Feigning a back injury and then spending the night playing poker at a Reno casino didn’t endear Jose Canseco to the folks at the Golden Baseball League, who signed him to a $60,000 personal-appearances contract for the 2006 season and then watched him renege on the deal. But the league has the last laugh after winning a big award in court.
When Jose Canseco signed a contract with the independent Golden Baseball League, he didn’t take his duties too seriously. We’re guessing he’ll be more serious about addressing a big loss in court, as the league announced the Superior Court of the State of California for the County of Los Angeles officially rendered a judgment in favor of the GBL and the Long Beach Armada in their lawsuit versus Canseco for an amount of $258,750.

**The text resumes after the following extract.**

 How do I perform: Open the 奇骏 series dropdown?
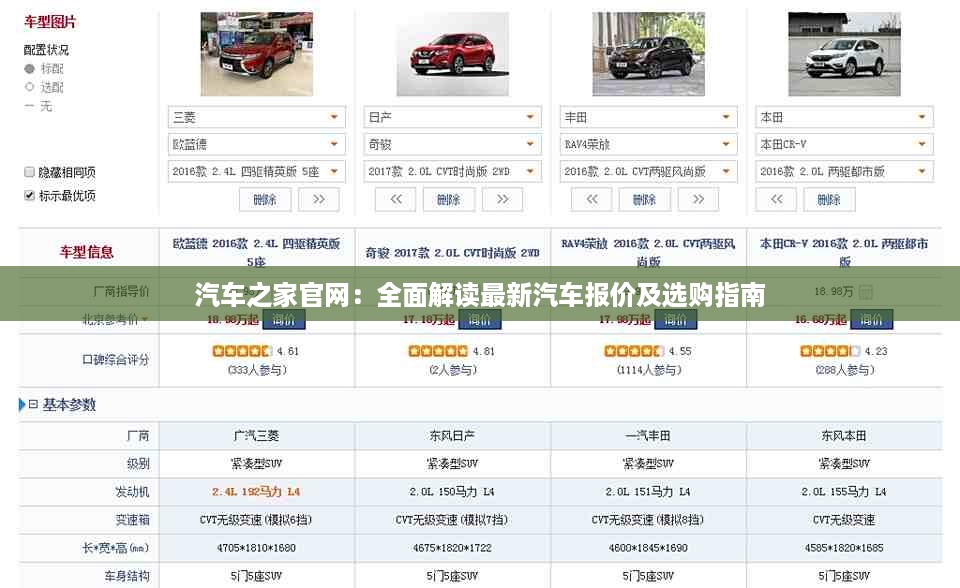(x=452, y=144)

The Golden Baseball League and the Long Beach Armada sued Canseco for breach of a marketing agreement entered into during the summer of 2006 when Canseco played for the Long Beach Armada. The lawsuit is attached as a PDF (click on Download Attachment to see a version); it was was served on Canseco in August 2008 after lack of response from Canseco and his attorneys over a two-year period.
"We are pleased that the court has ruled in our favor and has agreed with our position," said Golden Baseball League attorney Alexander M. Polyachenko. "We are sorry that Mr. Canseco chose not to honor his contractural obligations and that we had to pursue the damages through the courts, but that was his choice. The next step will be a formal Asset Verification and collection of the judgment."
Canseco was signed to a Uniform Players Contract and a Marketing Agreement by the Long Beach Armada and Golden Baseball League during the summer of 2006 in his attempt to launch a comeback to return to the major leagues as a knuckleball pitcher and designated hitter. That didn’t work out — one suspects he wasn’t too serious about pitching — and he left the Armada, citing custody issues with his daughter.
Basically, league officials argued they paid Canseco $60,000 to make appearances on behalf of the league, but he pocketed the money and never lived up to the terms of his contract. For instance, Canseco claimed a back injury prevented him from playing at a game in Reno and then spent the rest of the night playing poker at a local casino. He then claimed a family emergency required him to retun to Long Beach, only to spend the time gambling in Las Vegas. (We’d advise you to read the lawsuit. It is entertaining, to say the least.)
If it had worked out, paying Canseco would have been a sound move for the league: they claim Canseco’s antics cost the league $230,000 in gate receipts.